District 2 comprises Gentilly, parts of New Orleans East and the Upper 9th Ward, where Gabriela Biro, Eric “Doc” Jones and Chan Tucker are vying to succeed board member Ethan Ashley, who chose not to seek re-election.
Biro is a professional hairdresser and community organizer who participated in Occupy Wall Street and Black Lives Matter protests. She told The Times-Picayune that she decided to run after hearing her clients’ stories of flawed schools and seeing lawmakers pass a bill requiring public schools to post the Ten Commandments in classrooms. She says she supports the district running more schools, if that’s what her constituents want. She is endorsed by the United Teachers of New Orleans union, which represents all school employees.
Jones is a former teacher who spent almost two decades as a director at Teach for America, which has recruited teachers for local charter schools. He also has served on the boards of New Orleans East Matters, the Downtown Development District (DDD), the Industrial Development Board, the now-closed Mary D. Coghill School’s board. He left the Coghill board amid allegations that he had told teachers not to fail any students; he denied those allegations in a T-P interview.
He said he supports successful charter schools but would advocate for the district to take over struggling schools and turn them into “neighborhood schools.” He is endorsed by the Orleans Parish Democratic Executive Committee, the Independent Women’s Organization (IWO) and other local groups.
Tucker, an executive at Entergy, is the best-financed candidate — and the most supportive of charters. He serves on the board of Audubon Gentilly Montessori, a charter school that his two sons attend. He told the T-P that he supports “parent choice and school autonomy,” and that his experience balancing a $1.5 billion budget and managing hundreds of employees and contractors gives him an “engineer’s” perspective on citywide school governance. He is endorsed by the Louisiana chapter of Democrats for Education Reform, a pro-charter group.
In District 4, which covers Algiers and parts of the Marigny, Bywater and the French Quarter, incumbent Donaldo Batiste faces challenger KaTrina Chantelle Griffin. Both are also endorsed by the Democrats for Education Reform.

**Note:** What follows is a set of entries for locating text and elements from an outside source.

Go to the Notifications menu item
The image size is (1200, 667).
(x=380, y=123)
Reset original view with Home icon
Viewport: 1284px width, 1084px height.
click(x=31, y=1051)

Batiste was appointed to the board in 2022 to fill the vacant 4th district seat and then ran unopposed in a special election. He previously taught math in Terrebonne Parish and served as principal of John McDonogh Senior High School, as an administrator in the district’s central office and as superintendent of a school district near Chicago. He has advocated more direct-run schools if enrollment numbers fall and whenever charter schools fail — including a moratorium on new charter schools.
Griffin is an accountant and community volunteer who has worked as a certified police mediator and education fundraiser. Noting that her children graduated from local public schools, she says she wants to emphasize teacher retention and data transparency and address truancy.
Jefferson Charter proposition
Voters in Jefferson Parish will decide whether to change the Home Rule Charter to let parish council members and the parish president hire and fire unclassified — non-civil service — employees at will. The proposed change would not affect classified civil service employees, who make up the bulk of parish workers.
Currently, a small number of council and administration employees, mostly clerical workers, are hired at-will but are protected from dismissal until the end of the elected official’s term. Council and administration chiefs of staff and other top advisers can be hired and fired anytime — and they can work in political campaigns.
The parish Charter Advisory Committee recommended putting all council and administrative employees on the same “at-will” status. The council unanimously voted to put the committee’s recommendation on the ballot.
A “yes” vote on the proposed charter amendment would allow council and administration employees to engage in political campaigns and activities and to serve at the pleasure of the elected official who hired them.